Gone is the railroad health insurance, so now he foots the bill for all his family's coverage. Graybill figures $1,000 a month will sustain the family's standard of living for the next year, and hopes his wife will be able to teach more classes to increase her $10,000 a year income.
"The key to this gamble for me is to find something and get back into a job," he said. "I'm an optimist. I can't believe I won't be able to find a job in the next year. I'm not looking for a job that makes $40,000 a year. I'm willing to start on ground level and work up."
Folks like Graybill are part of the vicious circle that continues to dog the nascent economic recovery: Consumers account for two-thirds of the country's gross domestic product and consumers, experts say, will lead the recovery. But those who lose jobs and others who fear they could be next are hestitant to lead the charge.
"In the very short-run, he is not going to contribute to the economy," Glenn Bowman, chief economist for Dominion Bankshares Corp., said about Graybill and others like him. But "to be able to pay off the obligations removes a lot of pressure from you in the job market."
Still, Graybill is jobless, determined to keep a tight rein on spending. Said Bowman: "I think there's no question that one of the problems of the recovery is the unemployment rate has continued to go up and that's a drag on consumer spending."
Indeed, unemployment in the Roanoke Valley crept upward during the October-through-December quarter, going from 4.5 percent to 5 percent. Worse, the number of people employed dropped, a double-whammy for governments which depend on tax revenue from workers and which must help support workers who suddenly have no jobs.
Despite the Roanoke Valley's employment erosion in 1991's fourth quarter, some bright spots emerged:
New car sales, battered for months, began to turn upward. Figures show 502 new cars were registered in the fourth quarter, 20 percent ahead of the 418 recorded during the same quarter in 1990. In recent weeks, dealers have seen increases in customer traffic.
Home sales during the fourth quarter slipped only 1.6 percent from the same period in 1990, dropping to 184 from 187. But in January, sales skyrocketed 109 percent over the same month last year. "It's better in the last month, and right now, than it's been in the last three months," said R. Lee Mastin, a principal in Mastin Kirkland Bolling Inc., a valley real estate firm.
Although retail sales figures for the fourth quarter are not yet available, retailers such as S.H. Hieronimus Co. Inc. are reporting a better Christmas season than anticipated.

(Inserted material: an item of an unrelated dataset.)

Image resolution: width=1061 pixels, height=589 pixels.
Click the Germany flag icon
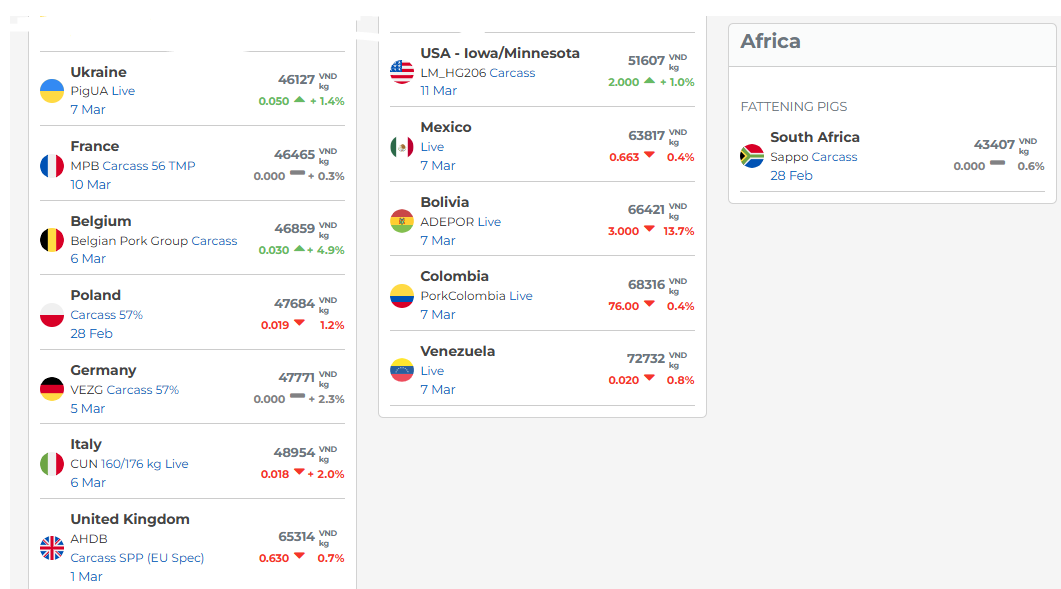(52, 389)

"We had a good December," said Richard Lynn, president of the Roanoke department store chain. "I was surprised. For December, most of it came very, very late," an indication that post-holiday sales attracted buyers.
"I would think things may have turned," he said, cautioning that it will take a few more months before the direction of the economy comes clear. A hint: January sales were up 16 percent over last January.
Others major sectors of the Roanoke Valley economy didn't show as much improvement. J.M. Turner & Co. Inc., a Salem-based contractor, is "holding our own," said chairman Jay Turner. Dominion Bankshares, plagued by bad real estate loans and structural changes in the banking industry, announced last month that it was cutting its work force by another 10 percent, or some 500 jobs.
And Norfolk Southern, like Patrick Graybill, felt the impact of its job buyouts last quarter. The company took a $450 million charge against earnings to offset the expenses. At the same time, revenues from hauling coal, automotive- and steel-related products remained sluggish.
But the Norfolk-based railroad is predicting an upswing this year. "We don't expect any further charges to our income, though we will be making further buyout [offers] from time to time," said John Turbybill, the company's chief financial officer.
And that means there are likely to be more Patrick Graybills trying to decide on the best next step. "It could be worse: I could be sitting right here in this house without a dime in my pocket."